_SET TASK_
Copy the lines below, substituting "Directive" for every "Instruction" and leaving everything else unchanged.

[start]

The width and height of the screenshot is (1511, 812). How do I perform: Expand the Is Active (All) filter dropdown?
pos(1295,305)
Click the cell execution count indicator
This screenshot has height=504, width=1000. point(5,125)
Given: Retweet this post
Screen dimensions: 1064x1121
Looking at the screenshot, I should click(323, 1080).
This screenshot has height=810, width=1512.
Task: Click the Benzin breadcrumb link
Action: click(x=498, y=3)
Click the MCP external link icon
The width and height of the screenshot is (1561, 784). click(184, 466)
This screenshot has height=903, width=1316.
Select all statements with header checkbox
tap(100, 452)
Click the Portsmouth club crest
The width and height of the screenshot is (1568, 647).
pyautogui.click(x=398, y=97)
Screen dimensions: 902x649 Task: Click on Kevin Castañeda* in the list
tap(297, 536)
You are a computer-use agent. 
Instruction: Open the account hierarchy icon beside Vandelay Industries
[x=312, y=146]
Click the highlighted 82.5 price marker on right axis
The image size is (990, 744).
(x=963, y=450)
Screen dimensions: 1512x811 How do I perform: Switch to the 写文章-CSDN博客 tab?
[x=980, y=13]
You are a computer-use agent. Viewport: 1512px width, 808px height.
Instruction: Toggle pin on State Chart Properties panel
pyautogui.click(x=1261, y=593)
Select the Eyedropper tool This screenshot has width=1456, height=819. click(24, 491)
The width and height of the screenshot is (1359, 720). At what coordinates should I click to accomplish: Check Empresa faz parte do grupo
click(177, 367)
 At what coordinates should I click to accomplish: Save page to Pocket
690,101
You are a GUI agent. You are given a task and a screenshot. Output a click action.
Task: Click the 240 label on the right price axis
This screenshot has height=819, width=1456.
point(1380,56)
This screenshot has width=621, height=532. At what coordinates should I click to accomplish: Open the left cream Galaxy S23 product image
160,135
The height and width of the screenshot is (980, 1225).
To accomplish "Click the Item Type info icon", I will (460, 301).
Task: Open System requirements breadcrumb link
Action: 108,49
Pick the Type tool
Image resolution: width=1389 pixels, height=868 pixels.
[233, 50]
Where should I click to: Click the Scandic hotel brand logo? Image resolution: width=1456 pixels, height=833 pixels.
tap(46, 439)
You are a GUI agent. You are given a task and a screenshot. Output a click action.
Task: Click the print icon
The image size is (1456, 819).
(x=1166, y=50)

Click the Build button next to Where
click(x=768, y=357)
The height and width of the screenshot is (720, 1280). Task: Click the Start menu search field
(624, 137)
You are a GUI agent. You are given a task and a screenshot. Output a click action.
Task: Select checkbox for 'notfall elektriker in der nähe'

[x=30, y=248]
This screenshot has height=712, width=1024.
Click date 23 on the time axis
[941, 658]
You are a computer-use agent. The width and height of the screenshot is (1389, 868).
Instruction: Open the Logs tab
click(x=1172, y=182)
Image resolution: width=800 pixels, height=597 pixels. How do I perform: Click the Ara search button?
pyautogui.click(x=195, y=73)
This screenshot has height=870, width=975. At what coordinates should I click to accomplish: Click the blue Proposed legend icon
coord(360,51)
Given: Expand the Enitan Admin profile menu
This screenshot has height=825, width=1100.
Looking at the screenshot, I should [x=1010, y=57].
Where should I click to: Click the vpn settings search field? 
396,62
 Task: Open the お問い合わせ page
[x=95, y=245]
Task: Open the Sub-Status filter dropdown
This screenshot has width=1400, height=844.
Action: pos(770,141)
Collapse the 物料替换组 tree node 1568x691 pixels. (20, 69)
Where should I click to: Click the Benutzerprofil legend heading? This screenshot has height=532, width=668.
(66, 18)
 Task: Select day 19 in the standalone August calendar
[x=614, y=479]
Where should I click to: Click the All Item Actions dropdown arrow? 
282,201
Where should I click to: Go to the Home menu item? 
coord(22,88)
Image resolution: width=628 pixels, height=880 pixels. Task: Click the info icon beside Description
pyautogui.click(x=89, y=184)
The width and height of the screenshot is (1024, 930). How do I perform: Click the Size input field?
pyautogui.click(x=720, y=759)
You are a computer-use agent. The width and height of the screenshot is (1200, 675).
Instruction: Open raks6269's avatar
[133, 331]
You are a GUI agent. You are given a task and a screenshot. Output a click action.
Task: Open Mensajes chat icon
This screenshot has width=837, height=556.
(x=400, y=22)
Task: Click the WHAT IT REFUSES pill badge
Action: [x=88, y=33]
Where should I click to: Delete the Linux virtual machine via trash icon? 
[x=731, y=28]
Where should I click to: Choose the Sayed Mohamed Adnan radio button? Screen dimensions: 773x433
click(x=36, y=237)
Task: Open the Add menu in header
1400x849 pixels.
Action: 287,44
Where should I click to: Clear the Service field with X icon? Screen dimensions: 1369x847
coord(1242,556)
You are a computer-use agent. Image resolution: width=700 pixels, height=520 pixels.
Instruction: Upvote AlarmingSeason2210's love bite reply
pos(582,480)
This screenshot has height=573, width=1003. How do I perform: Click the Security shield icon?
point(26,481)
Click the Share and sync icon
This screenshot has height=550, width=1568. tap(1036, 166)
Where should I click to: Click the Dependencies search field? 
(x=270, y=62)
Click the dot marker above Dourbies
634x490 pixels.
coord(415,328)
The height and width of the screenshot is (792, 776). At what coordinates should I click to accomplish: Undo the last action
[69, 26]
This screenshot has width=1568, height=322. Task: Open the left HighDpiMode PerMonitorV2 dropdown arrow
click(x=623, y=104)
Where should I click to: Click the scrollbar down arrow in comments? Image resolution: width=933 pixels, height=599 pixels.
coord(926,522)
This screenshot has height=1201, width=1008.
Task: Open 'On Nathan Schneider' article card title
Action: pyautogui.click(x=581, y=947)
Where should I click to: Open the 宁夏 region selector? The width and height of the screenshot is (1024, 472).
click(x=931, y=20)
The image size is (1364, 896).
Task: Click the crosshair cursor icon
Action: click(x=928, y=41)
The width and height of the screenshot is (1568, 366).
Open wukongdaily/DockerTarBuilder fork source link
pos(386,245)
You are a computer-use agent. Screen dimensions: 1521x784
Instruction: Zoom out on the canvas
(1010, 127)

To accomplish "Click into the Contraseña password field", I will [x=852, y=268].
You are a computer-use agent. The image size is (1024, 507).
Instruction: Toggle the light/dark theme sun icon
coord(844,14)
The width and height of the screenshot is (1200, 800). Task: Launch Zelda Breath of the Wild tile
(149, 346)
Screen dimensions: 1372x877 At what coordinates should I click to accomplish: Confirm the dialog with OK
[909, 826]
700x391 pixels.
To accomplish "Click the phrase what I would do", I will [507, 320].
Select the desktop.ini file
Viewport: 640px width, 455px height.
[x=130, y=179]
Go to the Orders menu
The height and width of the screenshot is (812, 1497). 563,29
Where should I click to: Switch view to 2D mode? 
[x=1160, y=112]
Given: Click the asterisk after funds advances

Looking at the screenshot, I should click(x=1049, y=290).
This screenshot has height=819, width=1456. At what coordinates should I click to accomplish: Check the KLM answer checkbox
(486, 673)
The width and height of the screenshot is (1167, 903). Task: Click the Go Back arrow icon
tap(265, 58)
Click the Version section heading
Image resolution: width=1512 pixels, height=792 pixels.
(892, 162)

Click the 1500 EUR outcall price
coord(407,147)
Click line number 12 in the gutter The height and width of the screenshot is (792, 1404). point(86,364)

[end]

_SOLUTION FOR THIS EXERCISE_
The width and height of the screenshot is (1511, 812). How do I perform: Expand the Is Active (All) filter dropdown?
pos(1295,305)
Click the cell execution count indicator
This screenshot has height=504, width=1000. point(5,125)
Given: Retweet this post
Screen dimensions: 1064x1121
Looking at the screenshot, I should click(323, 1080).
This screenshot has height=810, width=1512.
Task: Click the Benzin breadcrumb link
Action: click(x=498, y=3)
Click the MCP external link icon
The width and height of the screenshot is (1561, 784). click(184, 466)
This screenshot has height=903, width=1316.
Select all statements with header checkbox
tap(100, 452)
Click the Portsmouth club crest
The width and height of the screenshot is (1568, 647).
pyautogui.click(x=398, y=97)
Screen dimensions: 902x649 Task: Click on Kevin Castañeda* in the list
tap(297, 536)
You are a computer-use agent. 
Directive: Open the account hierarchy icon beside Vandelay Industries
[x=312, y=146]
Click the highlighted 82.5 price marker on right axis
The image size is (990, 744).
(x=963, y=450)
Screen dimensions: 1512x811 How do I perform: Switch to the 写文章-CSDN博客 tab?
[x=980, y=13]
You are a computer-use agent. Viewport: 1512px width, 808px height.
Directive: Toggle pin on State Chart Properties panel
pyautogui.click(x=1261, y=593)
Select the Eyedropper tool This screenshot has width=1456, height=819. click(24, 491)
The width and height of the screenshot is (1359, 720). At what coordinates should I click to accomplish: Check Empresa faz parte do grupo
click(177, 367)
 At what coordinates should I click to accomplish: Save page to Pocket
690,101
You are a GUI agent. You are given a task and a screenshot. Output a click action.
Task: Click the 240 label on the right price axis
This screenshot has height=819, width=1456.
point(1380,56)
This screenshot has width=621, height=532. At what coordinates should I click to accomplish: Open the left cream Galaxy S23 product image
160,135
The height and width of the screenshot is (980, 1225).
To accomplish "Click the Item Type info icon", I will (460, 301).
Task: Open System requirements breadcrumb link
Action: 108,49
Pick the Type tool
Image resolution: width=1389 pixels, height=868 pixels.
[233, 50]
Where should I click to: Click the Scandic hotel brand logo? Image resolution: width=1456 pixels, height=833 pixels.
tap(46, 439)
You are a GUI agent. You are given a task and a screenshot. Output a click action.
Task: Click the print icon
The image size is (1456, 819).
(x=1166, y=50)

Click the Build button next to Where
click(x=768, y=357)
The height and width of the screenshot is (720, 1280). Task: Click the Start menu search field
(624, 137)
You are a GUI agent. You are given a task and a screenshot. Output a click action.
Task: Select checkbox for 'notfall elektriker in der nähe'

[x=30, y=248]
This screenshot has height=712, width=1024.
Click date 23 on the time axis
[941, 658]
You are a computer-use agent. The width and height of the screenshot is (1389, 868).
Directive: Open the Logs tab
click(x=1172, y=182)
Image resolution: width=800 pixels, height=597 pixels. How do I perform: Click the Ara search button?
pyautogui.click(x=195, y=73)
This screenshot has height=870, width=975. At what coordinates should I click to accomplish: Click the blue Proposed legend icon
coord(360,51)
Given: Expand the Enitan Admin profile menu
This screenshot has height=825, width=1100.
Looking at the screenshot, I should [x=1010, y=57].
Where should I click to: Click the vpn settings search field? 
396,62
 Task: Open the お問い合わせ page
[x=95, y=245]
Task: Open the Sub-Status filter dropdown
This screenshot has width=1400, height=844.
Action: pos(770,141)
Collapse the 物料替换组 tree node 1568x691 pixels. (20, 69)
Where should I click to: Click the Benutzerprofil legend heading? This screenshot has height=532, width=668.
(66, 18)
 Task: Select day 19 in the standalone August calendar
[x=614, y=479]
Where should I click to: Click the All Item Actions dropdown arrow? 
282,201
Where should I click to: Go to the Home menu item? 
coord(22,88)
Image resolution: width=628 pixels, height=880 pixels. Task: Click the info icon beside Description
pyautogui.click(x=89, y=184)
The width and height of the screenshot is (1024, 930). How do I perform: Click the Size input field?
pyautogui.click(x=720, y=759)
You are a computer-use agent. The width and height of the screenshot is (1200, 675).
Directive: Open raks6269's avatar
[133, 331]
You are a GUI agent. You are given a task and a screenshot. Output a click action.
Task: Open Mensajes chat icon
This screenshot has width=837, height=556.
(x=400, y=22)
Task: Click the WHAT IT REFUSES pill badge
Action: [x=88, y=33]
Where should I click to: Delete the Linux virtual machine via trash icon? 
[x=731, y=28]
Where should I click to: Choose the Sayed Mohamed Adnan radio button? Screen dimensions: 773x433
click(x=36, y=237)
Task: Open the Add menu in header
1400x849 pixels.
Action: 287,44
Where should I click to: Clear the Service field with X icon? Screen dimensions: 1369x847
coord(1242,556)
You are a computer-use agent. Image resolution: width=700 pixels, height=520 pixels.
Directive: Upvote AlarmingSeason2210's love bite reply
pos(582,480)
This screenshot has height=573, width=1003. How do I perform: Click the Security shield icon?
point(26,481)
Click the Share and sync icon
This screenshot has height=550, width=1568. tap(1036, 166)
Where should I click to: Click the Dependencies search field? 
(x=270, y=62)
Click the dot marker above Dourbies
634x490 pixels.
coord(415,328)
The height and width of the screenshot is (792, 776). At what coordinates should I click to accomplish: Undo the last action
[69, 26]
This screenshot has width=1568, height=322. Task: Open the left HighDpiMode PerMonitorV2 dropdown arrow
click(x=623, y=104)
Where should I click to: Click the scrollbar down arrow in comments? Image resolution: width=933 pixels, height=599 pixels.
coord(926,522)
This screenshot has height=1201, width=1008.
Task: Open 'On Nathan Schneider' article card title
Action: pyautogui.click(x=581, y=947)
Where should I click to: Open the 宁夏 region selector? The width and height of the screenshot is (1024, 472).
click(x=931, y=20)
The image size is (1364, 896).
Task: Click the crosshair cursor icon
Action: click(x=928, y=41)
The width and height of the screenshot is (1568, 366).
Open wukongdaily/DockerTarBuilder fork source link
pos(386,245)
You are a computer-use agent. Screen dimensions: 1521x784
Directive: Zoom out on the canvas
(1010, 127)

To accomplish "Click into the Contraseña password field", I will [x=852, y=268].
You are a computer-use agent. The image size is (1024, 507).
Directive: Toggle the light/dark theme sun icon
coord(844,14)
The width and height of the screenshot is (1200, 800). Task: Launch Zelda Breath of the Wild tile
(149, 346)
Screen dimensions: 1372x877 At what coordinates should I click to accomplish: Confirm the dialog with OK
[909, 826]
700x391 pixels.
To accomplish "Click the phrase what I would do", I will [507, 320].
Select the desktop.ini file
Viewport: 640px width, 455px height.
[x=130, y=179]
Go to the Orders menu
The height and width of the screenshot is (812, 1497). 563,29
Where should I click to: Switch view to 2D mode? 
[x=1160, y=112]
Given: Click the asterisk after funds advances

Looking at the screenshot, I should click(x=1049, y=290).
This screenshot has height=819, width=1456. At what coordinates should I click to accomplish: Check the KLM answer checkbox
(486, 673)
The width and height of the screenshot is (1167, 903). Task: Click the Go Back arrow icon
tap(265, 58)
Click the Version section heading
Image resolution: width=1512 pixels, height=792 pixels.
(892, 162)

Click the 1500 EUR outcall price
coord(407,147)
Click line number 12 in the gutter The height and width of the screenshot is (792, 1404). point(86,364)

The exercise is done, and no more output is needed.